In this post, we return to the structural side of model checking—how models and formulas are prepared so that they can be compared. This requires transforming systems into a unified form (usually a Kripke structure) and translating temporal logic formulas into structures such as Büchi automata, which accept infinite executions.

The purpose of these transformations is not to complicate the model but to place all models and formulas in a compatible mathematical framework. Each transformation keeps the system’s behaviour and the meaning of the specifications intact, but rephrases them so they can interact in a precise and mechanical way.

2. Büchi Automata and Omega-Languages

Classical finite automata analyse finite sequences of symbols. However, the executions of reactive systems—like controllers, concurrent programs, and communication protocols—are in general infinite.

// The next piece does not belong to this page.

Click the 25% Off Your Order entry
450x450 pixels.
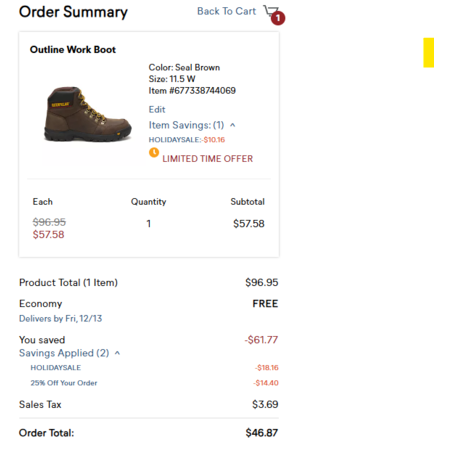(64, 383)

They continuously react to inputs and never “finish”.
To capture these behaviours, we use Büchi automata, which accept infinite words.

Formally, a Büchi automaton is a tuple:

Q – a finite set of states,
Q₀ – a set of initial states,
Σ – an alphabet, often sets of propositions true at a state,
Δ – a transition relation Q × Σ × Q,
F – a set of accepting states.

A run of the automaton is an infinite sequence of transitions, each matching the next symbol of the word.
An infinite word is accepted if the run visits states from F infinitely often.

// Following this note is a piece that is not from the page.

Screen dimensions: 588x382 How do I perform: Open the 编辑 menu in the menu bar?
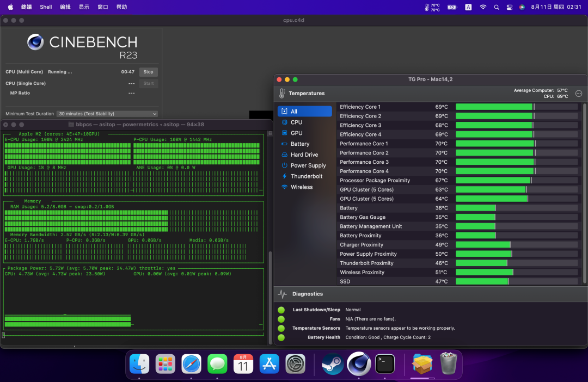click(65, 7)
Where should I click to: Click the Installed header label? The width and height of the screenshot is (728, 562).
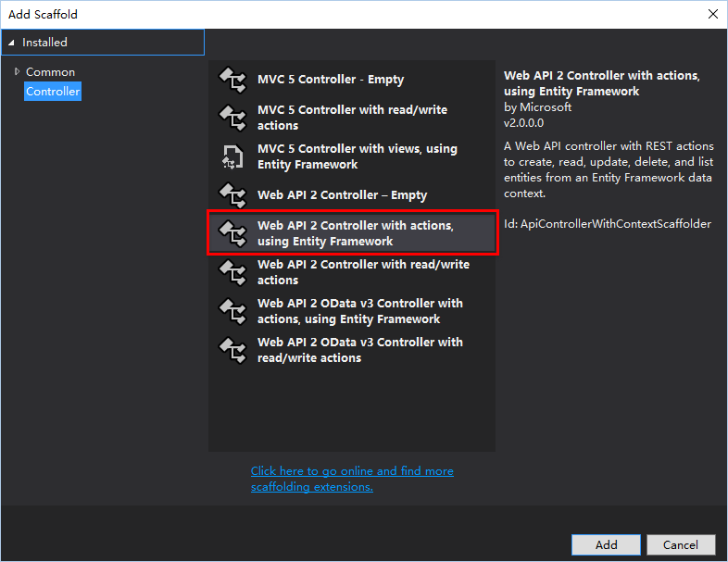pos(44,43)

The acceptance condition may look unusual at first, but it matches typical recurring behaviours of systems—properties like “eventually something happens” or “something holds infinitely many times”. Büchi automata are specifically designed to express these repeating patterns over infinite executions.

A set of infinite words recognised by a Büchi automaton is called an omega-language. These languages allow us to represent precisely the executions that satisfy or violate temporal specifications.

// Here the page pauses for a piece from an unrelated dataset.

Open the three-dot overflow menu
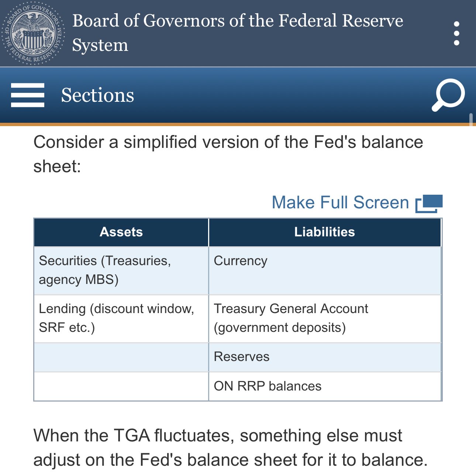The height and width of the screenshot is (472, 476). pyautogui.click(x=456, y=33)
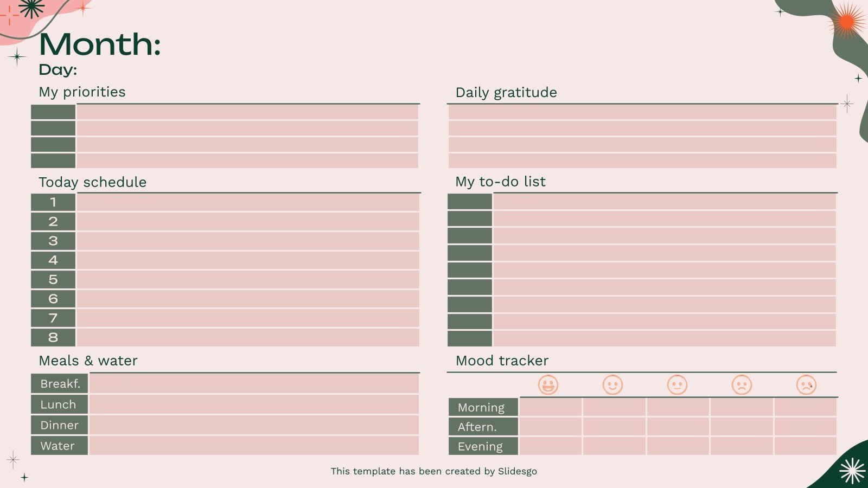868x488 pixels.
Task: Click the Slidesgo template credit text
Action: pyautogui.click(x=434, y=471)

3. Any system as a Kripke structure

Even though systems can be described in multiple modelling styles—transition systems, program graphs, or other formal models—we often need a unified representation when analysing them. Most temporal logics (including LTL) interpret their formulas over Kripke structures.

Therefore, no matter how the system is initially described, our first step is typically to transform it into an equivalent Kripke structure. This transformation ensures that the system’s behaviour is preserved while providing labels on states instead of transitions or variable assignments.

3.1. LTS to Kripke structure

A labelled transition system defines what actions occur during transitions between states. In contrast, a Kripke structure describes what propositions hold in each state. To bridge this difference, we translate the action-labelled transitions into state-labelled propositions.

The main idea is:

Each state in the LTS becomes a state in the Kripke structure.
The initial states remain unchanged.
Each LTS transition s --a--> t becomes a Kripke transition s → t.
The action a is encoded as a proposition that holds in the target state t.

In this way, the Kripke structure preserves the behaviour of the LTS while fitting the requirement that all descriptive information be available in the states. This conversion is simple yet powerful—it effectively turns dynamic action information into static state descriptions.

3.2. Program Graph to Kripke structure

Program graphs contain variables, guards, and assignments. A state in a program graph consists of:

the current control location in the graph,
the current valuation of all variables.

To create its Kripke structure:

We define each Kripke state as (location, valuation).
We choose initial states where the location is an initial program location and all variables satisfy their initial assignments.
For each program-graph transition with guard φ and actions α, we add a Kripke transition between any states whose valuation satisfies φ and whose updated valuation matches α.
The labelling function describes the truth of atomic propositions based on variable values and location.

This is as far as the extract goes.